(Stored records)
Start of Block
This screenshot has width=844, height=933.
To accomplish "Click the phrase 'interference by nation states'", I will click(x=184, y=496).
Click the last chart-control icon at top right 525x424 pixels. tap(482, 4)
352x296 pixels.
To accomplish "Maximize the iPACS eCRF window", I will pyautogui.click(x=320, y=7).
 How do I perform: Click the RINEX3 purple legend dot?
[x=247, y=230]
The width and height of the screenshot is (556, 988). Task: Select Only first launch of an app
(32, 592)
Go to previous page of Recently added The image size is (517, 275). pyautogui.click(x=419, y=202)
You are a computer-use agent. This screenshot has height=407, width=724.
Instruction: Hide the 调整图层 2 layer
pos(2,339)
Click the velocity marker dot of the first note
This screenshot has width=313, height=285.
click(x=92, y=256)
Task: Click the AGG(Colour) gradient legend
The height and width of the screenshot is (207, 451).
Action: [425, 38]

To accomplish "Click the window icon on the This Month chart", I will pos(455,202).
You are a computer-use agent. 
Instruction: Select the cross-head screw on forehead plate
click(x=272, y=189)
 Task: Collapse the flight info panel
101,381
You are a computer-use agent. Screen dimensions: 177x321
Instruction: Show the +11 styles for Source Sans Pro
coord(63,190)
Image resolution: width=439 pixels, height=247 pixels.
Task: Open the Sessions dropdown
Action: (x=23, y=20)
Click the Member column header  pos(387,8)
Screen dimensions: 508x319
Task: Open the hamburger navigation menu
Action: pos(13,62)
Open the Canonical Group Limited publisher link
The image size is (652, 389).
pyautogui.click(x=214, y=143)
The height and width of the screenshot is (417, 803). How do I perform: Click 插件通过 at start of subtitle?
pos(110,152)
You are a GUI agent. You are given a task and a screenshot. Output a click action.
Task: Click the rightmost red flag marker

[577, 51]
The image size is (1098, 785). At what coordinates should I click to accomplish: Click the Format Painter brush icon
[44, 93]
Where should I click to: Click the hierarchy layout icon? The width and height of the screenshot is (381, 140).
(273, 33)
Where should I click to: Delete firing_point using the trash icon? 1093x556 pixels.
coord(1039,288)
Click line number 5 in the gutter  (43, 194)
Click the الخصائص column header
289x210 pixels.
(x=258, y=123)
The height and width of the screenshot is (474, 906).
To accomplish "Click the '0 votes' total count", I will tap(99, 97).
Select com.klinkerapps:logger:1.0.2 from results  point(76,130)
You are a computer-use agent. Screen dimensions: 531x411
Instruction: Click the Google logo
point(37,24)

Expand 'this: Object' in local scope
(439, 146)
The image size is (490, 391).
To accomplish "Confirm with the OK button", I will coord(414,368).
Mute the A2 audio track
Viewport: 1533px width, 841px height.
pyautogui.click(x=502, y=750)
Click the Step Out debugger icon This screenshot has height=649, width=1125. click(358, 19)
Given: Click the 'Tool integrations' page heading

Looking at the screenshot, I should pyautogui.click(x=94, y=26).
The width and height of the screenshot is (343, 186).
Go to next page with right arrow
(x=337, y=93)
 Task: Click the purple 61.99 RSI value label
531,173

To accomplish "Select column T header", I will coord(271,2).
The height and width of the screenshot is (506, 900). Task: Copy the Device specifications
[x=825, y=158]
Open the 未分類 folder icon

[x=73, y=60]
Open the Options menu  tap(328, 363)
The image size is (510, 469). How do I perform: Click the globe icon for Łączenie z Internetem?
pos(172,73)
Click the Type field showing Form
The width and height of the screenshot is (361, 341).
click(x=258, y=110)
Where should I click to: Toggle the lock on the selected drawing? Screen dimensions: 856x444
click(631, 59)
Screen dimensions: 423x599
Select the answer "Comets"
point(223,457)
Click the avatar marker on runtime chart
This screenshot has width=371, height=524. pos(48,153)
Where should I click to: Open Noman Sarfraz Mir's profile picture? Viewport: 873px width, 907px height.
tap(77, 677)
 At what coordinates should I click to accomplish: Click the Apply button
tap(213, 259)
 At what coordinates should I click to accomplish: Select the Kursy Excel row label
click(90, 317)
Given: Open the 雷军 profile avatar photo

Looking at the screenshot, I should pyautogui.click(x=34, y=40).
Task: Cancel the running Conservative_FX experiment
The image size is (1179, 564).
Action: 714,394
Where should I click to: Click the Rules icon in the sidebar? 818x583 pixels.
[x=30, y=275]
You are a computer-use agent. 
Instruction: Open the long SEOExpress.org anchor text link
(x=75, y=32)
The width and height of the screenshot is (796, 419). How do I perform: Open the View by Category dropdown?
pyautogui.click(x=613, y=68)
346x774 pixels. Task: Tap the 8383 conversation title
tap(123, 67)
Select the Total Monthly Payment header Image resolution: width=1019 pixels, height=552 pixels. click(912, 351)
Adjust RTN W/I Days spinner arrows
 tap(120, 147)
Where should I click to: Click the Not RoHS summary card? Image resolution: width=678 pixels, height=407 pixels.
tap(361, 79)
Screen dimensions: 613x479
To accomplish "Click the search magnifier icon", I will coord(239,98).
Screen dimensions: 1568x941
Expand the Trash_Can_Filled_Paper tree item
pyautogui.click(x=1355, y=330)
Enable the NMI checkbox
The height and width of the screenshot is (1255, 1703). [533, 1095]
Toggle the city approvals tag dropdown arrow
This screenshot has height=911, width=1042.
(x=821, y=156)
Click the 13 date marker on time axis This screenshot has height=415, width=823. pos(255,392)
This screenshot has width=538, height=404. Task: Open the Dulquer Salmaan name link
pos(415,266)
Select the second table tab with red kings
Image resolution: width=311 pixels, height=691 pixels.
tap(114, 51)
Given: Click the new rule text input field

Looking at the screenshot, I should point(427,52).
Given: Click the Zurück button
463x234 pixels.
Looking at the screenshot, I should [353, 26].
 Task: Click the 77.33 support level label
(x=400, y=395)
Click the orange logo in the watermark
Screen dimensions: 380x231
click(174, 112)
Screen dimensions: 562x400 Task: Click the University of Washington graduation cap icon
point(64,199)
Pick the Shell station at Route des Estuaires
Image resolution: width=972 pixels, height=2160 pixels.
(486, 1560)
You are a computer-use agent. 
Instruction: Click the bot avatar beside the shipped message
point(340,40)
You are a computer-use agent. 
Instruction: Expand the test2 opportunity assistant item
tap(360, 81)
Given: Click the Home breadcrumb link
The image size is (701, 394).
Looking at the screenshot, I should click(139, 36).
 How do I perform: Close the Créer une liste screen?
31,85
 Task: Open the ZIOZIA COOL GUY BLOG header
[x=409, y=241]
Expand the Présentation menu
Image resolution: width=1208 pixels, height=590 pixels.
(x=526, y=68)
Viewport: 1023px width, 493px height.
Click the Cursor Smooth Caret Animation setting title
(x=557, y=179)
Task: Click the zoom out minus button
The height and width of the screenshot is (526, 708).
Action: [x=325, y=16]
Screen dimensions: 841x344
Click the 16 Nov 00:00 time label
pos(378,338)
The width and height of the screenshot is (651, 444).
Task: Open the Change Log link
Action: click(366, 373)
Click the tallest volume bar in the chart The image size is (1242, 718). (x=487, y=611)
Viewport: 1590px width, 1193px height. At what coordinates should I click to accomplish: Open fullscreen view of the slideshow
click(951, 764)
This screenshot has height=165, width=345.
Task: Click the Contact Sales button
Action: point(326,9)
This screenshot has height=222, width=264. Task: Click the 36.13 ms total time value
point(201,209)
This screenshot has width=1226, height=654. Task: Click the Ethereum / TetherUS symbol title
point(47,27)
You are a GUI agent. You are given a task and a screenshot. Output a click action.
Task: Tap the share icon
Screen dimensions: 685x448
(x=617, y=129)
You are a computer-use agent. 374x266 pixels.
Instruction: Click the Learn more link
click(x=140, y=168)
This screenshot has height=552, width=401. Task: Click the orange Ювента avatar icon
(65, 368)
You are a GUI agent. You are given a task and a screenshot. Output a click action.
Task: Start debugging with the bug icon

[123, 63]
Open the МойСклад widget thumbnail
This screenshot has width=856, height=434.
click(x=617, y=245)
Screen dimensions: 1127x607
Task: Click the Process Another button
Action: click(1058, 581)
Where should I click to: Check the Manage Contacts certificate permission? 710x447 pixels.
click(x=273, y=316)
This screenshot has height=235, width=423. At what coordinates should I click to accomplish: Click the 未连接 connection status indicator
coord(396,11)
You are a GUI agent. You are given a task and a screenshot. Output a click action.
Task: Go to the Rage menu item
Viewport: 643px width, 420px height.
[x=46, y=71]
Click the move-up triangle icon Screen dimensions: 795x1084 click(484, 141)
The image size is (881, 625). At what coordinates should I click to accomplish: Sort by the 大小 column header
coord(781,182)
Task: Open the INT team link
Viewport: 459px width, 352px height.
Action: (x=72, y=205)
End of Block
__DIRECTIONS__:
Return each line from the records that includes the word "window".

__EXERCISE RESPONSE__:
To accomplish "Maximize the iPACS eCRF window", I will pyautogui.click(x=320, y=7).
To accomplish "Click the window icon on the This Month chart", I will pos(455,202).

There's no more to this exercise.